The court's spokeswoman Viktorija Mezance said that Dzintars' legal protection case had been at the court since October 2016. An insolvency claim was received on October 21 this year.

Diks told LETA that alterations to the legal protection process prepared by Dzintars had not been approved by the company's creditors, hence the insolvency claim.

Dzintars' board member Dagnija Maike told LETA that the company's creditors had refused to wait until the end of the year, when the company was planning to sell its production facility and then settle its obligations to creditors.

"The company does not need the old Soviet-era production buildings, so the plan provided for selling them. One of the prospective buyers planned to arrive only in November, and the sale process would take about three months, but creditors didn't want to wait," said Maike.

Maike said that Dzintars cosmetics production business could be carried out at much smaller premises or a new, compact plant could be built.

"In any case, Dzintars will not disappear because the brand, the trademarks and all patents as intangible property belongs to the company's true beneficiary, Ilja Gercikovs," said Maike.

Dzintars (meaning 'amber' in Latvan) is one of the country's best-known brands, and claims to trace its roots back to 1849 when the Heinrich Adolf Briger soap and perfumery factory was founded in Riga, producing soap, candles, perfumery and Eau de Cologne from ready-made compositions from France.

It existed as a popular brand name even through the period of Soviet occupation and state ownership, and in 1991 was reconstituted as a joint stock company.
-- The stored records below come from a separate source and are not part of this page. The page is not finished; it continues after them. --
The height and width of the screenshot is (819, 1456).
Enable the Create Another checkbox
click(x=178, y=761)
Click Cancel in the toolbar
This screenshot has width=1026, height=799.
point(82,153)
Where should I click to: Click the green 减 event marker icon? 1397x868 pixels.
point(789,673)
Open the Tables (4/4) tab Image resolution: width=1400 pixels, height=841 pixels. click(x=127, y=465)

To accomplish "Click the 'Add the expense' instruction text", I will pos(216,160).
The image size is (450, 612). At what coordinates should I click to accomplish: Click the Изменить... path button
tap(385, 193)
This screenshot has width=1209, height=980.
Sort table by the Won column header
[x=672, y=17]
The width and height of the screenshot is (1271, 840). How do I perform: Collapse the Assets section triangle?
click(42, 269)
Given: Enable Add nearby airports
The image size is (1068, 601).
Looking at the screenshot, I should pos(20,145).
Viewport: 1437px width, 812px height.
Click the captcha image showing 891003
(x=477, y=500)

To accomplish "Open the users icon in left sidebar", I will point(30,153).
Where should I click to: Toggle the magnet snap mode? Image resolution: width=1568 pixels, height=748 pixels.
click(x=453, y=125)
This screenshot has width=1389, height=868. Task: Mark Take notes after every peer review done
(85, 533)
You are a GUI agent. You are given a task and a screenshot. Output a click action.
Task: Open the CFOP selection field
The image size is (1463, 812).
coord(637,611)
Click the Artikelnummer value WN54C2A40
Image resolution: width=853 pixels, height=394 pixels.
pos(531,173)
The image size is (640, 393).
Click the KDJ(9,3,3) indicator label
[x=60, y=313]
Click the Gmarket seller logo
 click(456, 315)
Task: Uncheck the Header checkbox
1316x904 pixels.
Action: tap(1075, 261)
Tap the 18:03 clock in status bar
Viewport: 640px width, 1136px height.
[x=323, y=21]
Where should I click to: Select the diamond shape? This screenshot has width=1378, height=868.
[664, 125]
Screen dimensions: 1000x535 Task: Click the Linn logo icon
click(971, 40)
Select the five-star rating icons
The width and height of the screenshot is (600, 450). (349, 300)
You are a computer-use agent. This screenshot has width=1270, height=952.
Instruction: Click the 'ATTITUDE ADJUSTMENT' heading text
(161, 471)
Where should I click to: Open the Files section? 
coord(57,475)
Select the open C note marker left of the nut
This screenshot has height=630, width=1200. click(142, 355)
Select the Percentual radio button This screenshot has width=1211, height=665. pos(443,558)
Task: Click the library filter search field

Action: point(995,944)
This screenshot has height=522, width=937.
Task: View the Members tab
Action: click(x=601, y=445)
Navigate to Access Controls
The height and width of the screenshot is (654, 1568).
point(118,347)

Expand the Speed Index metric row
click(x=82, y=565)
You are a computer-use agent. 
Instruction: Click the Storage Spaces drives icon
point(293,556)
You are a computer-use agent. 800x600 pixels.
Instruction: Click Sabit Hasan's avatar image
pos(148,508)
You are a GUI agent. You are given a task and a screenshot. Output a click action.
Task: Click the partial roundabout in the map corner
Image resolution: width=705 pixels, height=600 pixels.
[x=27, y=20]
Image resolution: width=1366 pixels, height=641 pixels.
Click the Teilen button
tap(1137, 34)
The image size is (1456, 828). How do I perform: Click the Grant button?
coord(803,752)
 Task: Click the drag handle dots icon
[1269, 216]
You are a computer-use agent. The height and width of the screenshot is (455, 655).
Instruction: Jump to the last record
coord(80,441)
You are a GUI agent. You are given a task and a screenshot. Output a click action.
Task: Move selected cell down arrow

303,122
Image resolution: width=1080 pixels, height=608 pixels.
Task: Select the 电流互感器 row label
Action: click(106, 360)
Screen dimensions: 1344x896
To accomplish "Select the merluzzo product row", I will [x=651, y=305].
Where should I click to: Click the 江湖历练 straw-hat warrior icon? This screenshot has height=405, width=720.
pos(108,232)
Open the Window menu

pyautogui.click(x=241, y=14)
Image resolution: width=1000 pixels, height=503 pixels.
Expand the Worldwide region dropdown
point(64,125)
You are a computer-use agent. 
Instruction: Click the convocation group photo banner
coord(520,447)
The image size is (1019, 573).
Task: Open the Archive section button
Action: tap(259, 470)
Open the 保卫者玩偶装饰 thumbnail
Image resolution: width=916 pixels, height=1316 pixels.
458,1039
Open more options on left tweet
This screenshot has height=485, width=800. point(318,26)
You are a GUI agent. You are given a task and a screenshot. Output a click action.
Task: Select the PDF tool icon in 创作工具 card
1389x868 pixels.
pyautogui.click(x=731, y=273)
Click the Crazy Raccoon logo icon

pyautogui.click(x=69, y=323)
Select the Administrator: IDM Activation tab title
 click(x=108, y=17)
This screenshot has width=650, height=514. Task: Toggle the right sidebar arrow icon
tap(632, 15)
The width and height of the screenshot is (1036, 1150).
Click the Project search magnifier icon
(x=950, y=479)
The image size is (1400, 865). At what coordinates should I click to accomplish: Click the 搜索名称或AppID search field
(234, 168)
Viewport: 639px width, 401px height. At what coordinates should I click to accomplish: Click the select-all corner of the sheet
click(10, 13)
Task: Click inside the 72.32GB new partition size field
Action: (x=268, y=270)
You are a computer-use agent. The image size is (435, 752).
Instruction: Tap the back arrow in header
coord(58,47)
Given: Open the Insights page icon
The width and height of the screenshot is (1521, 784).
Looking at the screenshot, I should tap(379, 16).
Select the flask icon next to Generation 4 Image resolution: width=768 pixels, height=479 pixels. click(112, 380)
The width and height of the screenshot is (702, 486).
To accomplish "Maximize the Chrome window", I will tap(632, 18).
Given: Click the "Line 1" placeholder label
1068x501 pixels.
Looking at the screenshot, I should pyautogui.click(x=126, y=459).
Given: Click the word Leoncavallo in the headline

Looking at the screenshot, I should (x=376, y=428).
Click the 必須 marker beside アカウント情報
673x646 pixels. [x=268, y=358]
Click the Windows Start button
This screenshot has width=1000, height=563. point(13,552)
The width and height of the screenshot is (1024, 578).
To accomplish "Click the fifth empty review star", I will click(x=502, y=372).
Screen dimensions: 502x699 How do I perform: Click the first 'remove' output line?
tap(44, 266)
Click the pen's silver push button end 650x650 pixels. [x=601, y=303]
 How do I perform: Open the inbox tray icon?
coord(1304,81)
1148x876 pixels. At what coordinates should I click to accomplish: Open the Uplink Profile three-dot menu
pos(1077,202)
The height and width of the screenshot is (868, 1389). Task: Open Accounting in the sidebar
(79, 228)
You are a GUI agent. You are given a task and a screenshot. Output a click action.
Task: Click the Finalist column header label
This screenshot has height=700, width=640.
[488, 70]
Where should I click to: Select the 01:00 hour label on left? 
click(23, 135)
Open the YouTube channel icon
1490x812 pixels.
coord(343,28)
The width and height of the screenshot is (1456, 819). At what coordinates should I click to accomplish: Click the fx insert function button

In an interesting aside it is the only enterprise whose coat of arms is registered by the State Heraldry Commission. 

Latvian Radio contacted Dagnija Maike, a member of the board of Dzintars who said that cost-cutting measures had already taken place in an effort to clear debts of around 11 million euros and that it was hoped that the possible sale of its current manufacturing facility might raise about the same amount so that debts, including a hefty tax debt, could be paid off.

The company had an unnamed foreign investor interested in backing production at a new, smaller plant, Maiki said, though she could not give any details.